** DESCRIPTION OF THE TASK **
Which lines of the listing hold the string "Select"? Copy those lines.

** DATASET CONTENT **
+ + + +
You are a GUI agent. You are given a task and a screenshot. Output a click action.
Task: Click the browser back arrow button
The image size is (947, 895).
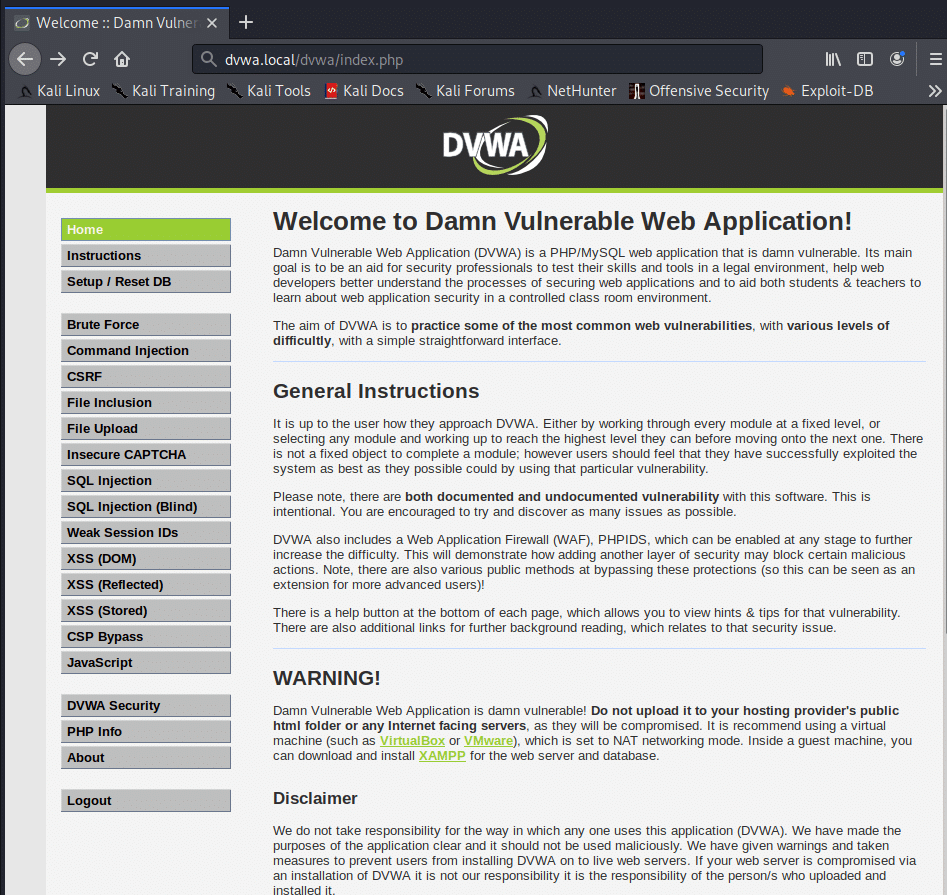(x=25, y=59)
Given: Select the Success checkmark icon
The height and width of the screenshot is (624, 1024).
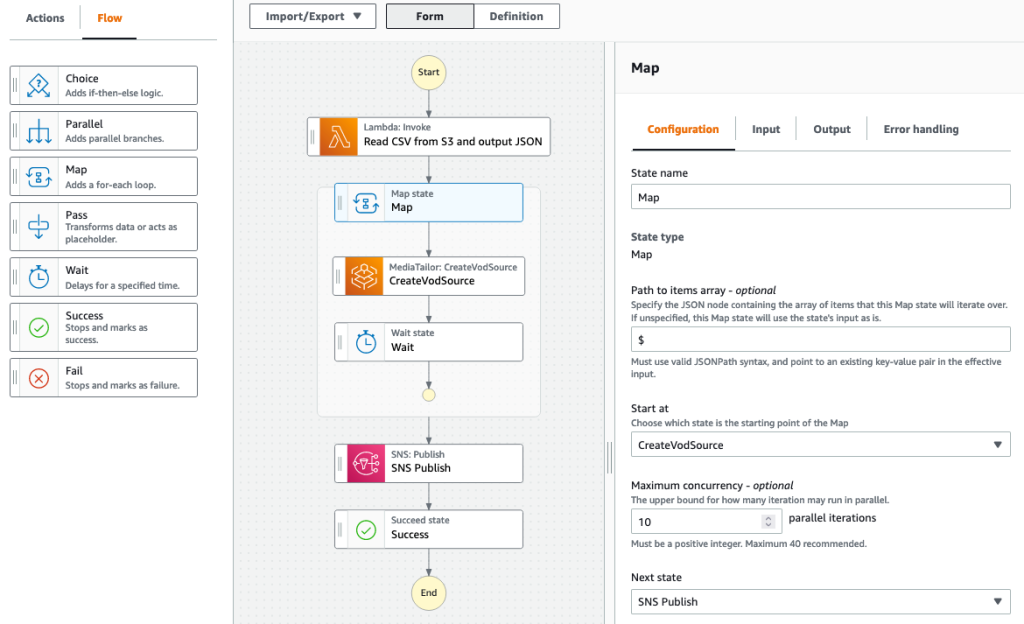Looking at the screenshot, I should click(x=38, y=327).
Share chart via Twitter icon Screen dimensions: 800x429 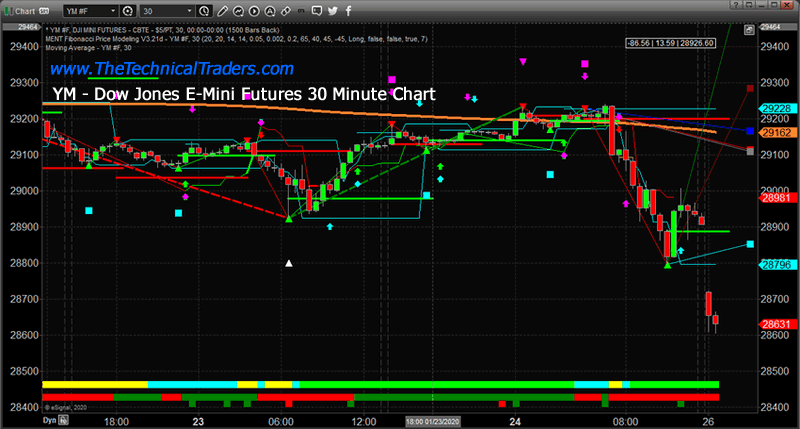[x=333, y=11]
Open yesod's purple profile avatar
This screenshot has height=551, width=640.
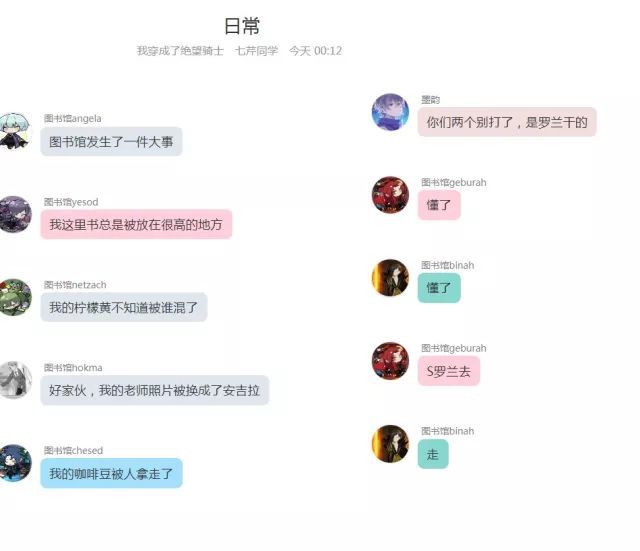(15, 214)
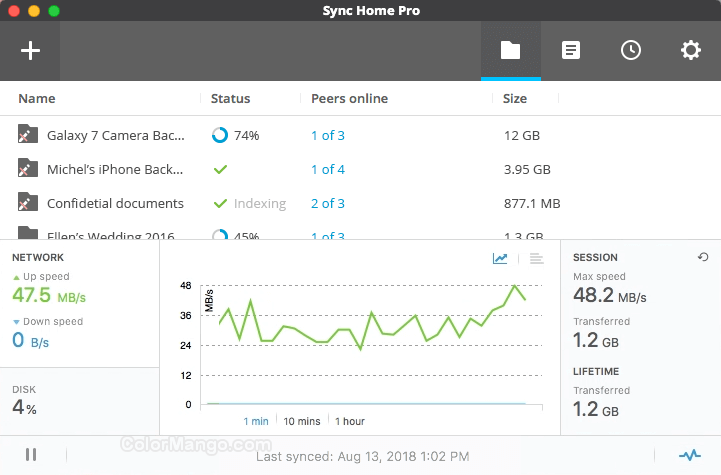Switch to list view of the graph
The image size is (721, 475).
click(536, 259)
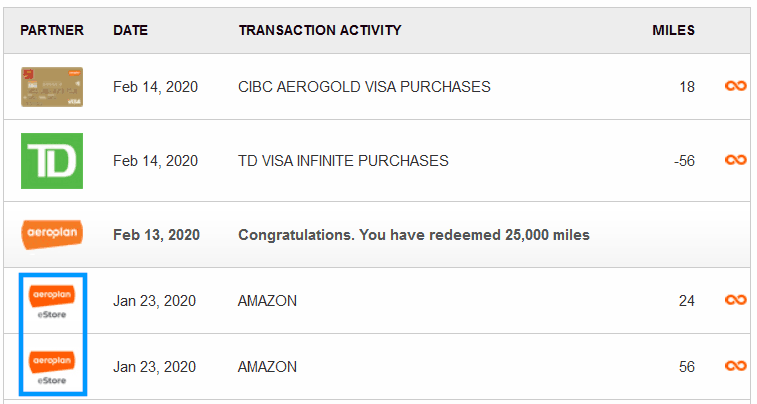Click the Aeroplan logo on the Feb 13 row

click(x=52, y=234)
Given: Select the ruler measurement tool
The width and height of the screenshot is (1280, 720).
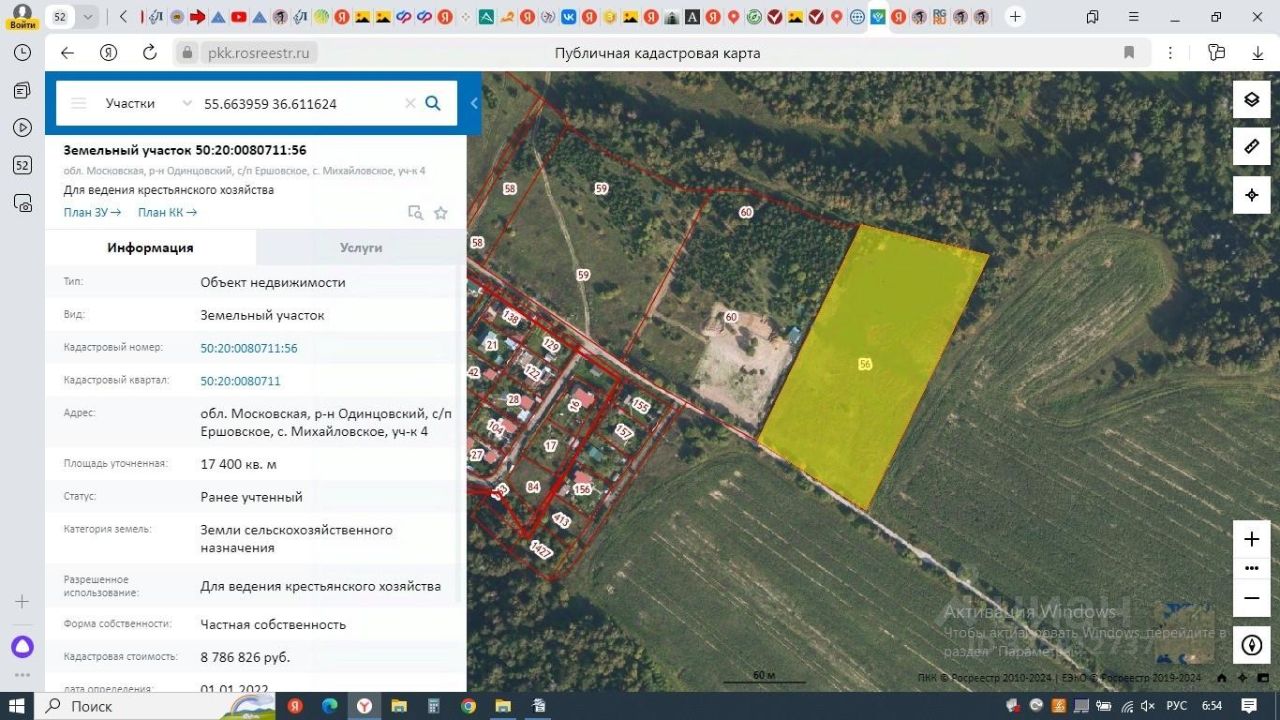Looking at the screenshot, I should (1251, 147).
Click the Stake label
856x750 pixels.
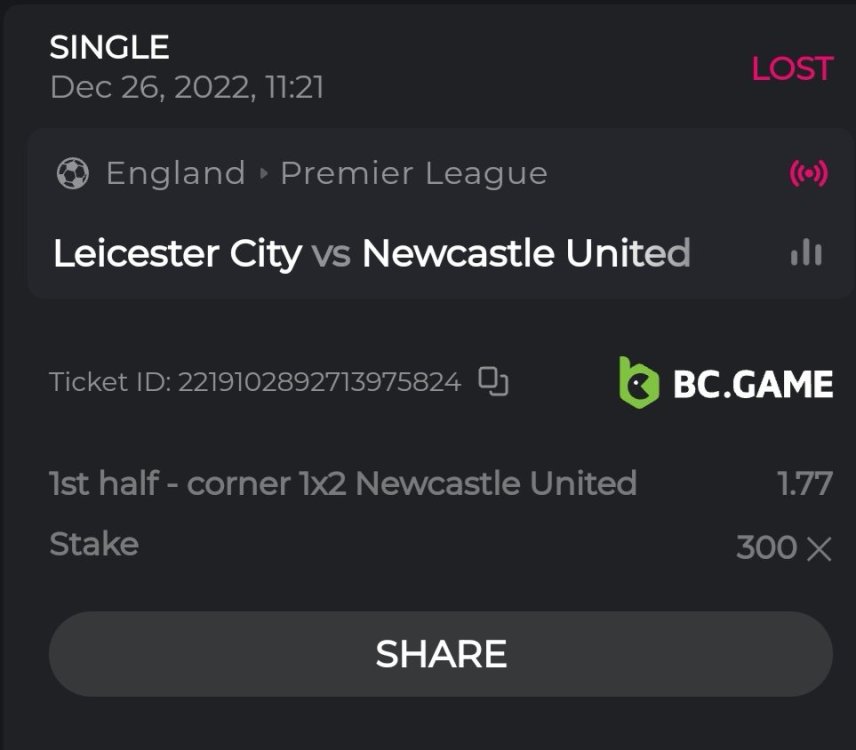[94, 545]
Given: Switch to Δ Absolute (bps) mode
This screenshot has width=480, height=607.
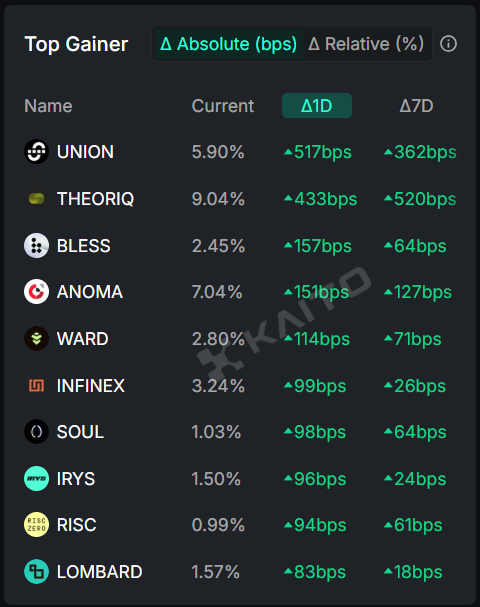Looking at the screenshot, I should pyautogui.click(x=228, y=44).
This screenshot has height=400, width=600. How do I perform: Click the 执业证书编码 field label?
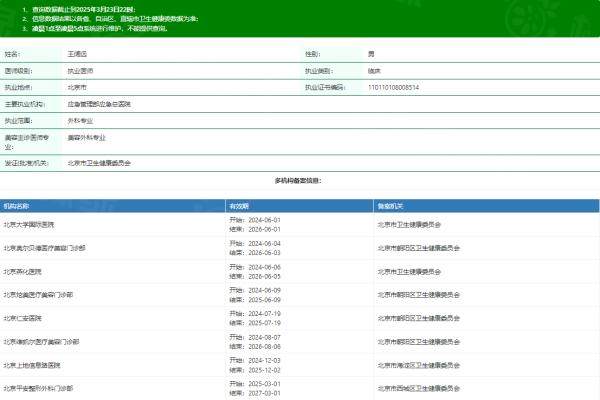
+ + + +
** SOLUTION BELOW **
Given: Select the Success checkmark icon
Given: Select the ruler measurement tool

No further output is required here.